> _Assignment_: Every line of the listing is returned unchanged, and every picture is dropped.

Start of Provided records

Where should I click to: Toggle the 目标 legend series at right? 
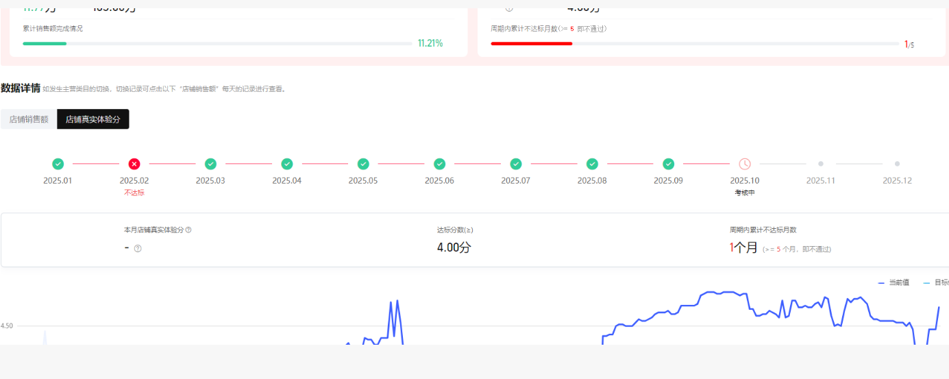[x=936, y=282]
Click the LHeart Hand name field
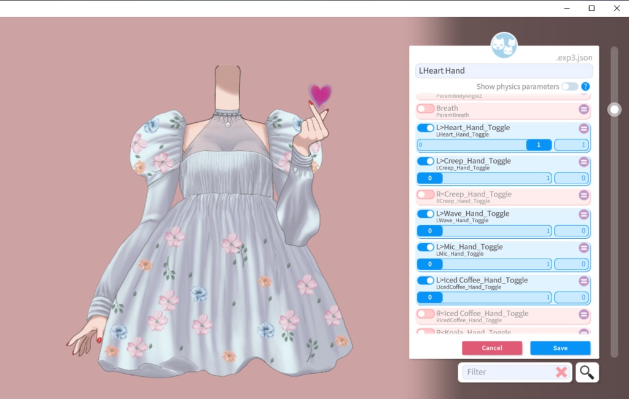The image size is (629, 399). pyautogui.click(x=504, y=71)
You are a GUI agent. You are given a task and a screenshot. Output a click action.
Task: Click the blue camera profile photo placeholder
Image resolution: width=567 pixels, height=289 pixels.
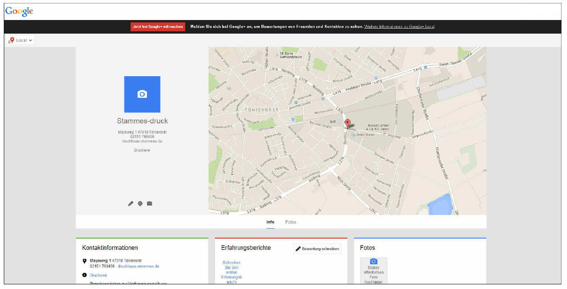tap(142, 94)
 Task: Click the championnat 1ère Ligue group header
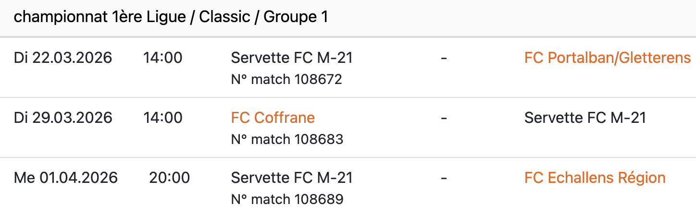point(171,17)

End of Provided records

> _Result for this task_:
Where should I click to: Toggle the 目标 legend series at right? 
[x=936, y=282]
Click the LHeart Hand name field
The image size is (629, 399). pyautogui.click(x=504, y=71)
You are a GUI agent. You are given a task and a screenshot. Output a click action.
Task: Click the blue camera profile photo placeholder
Image resolution: width=567 pixels, height=289 pixels.
tap(142, 94)
 Task: Click the championnat 1ère Ligue group header
point(171,17)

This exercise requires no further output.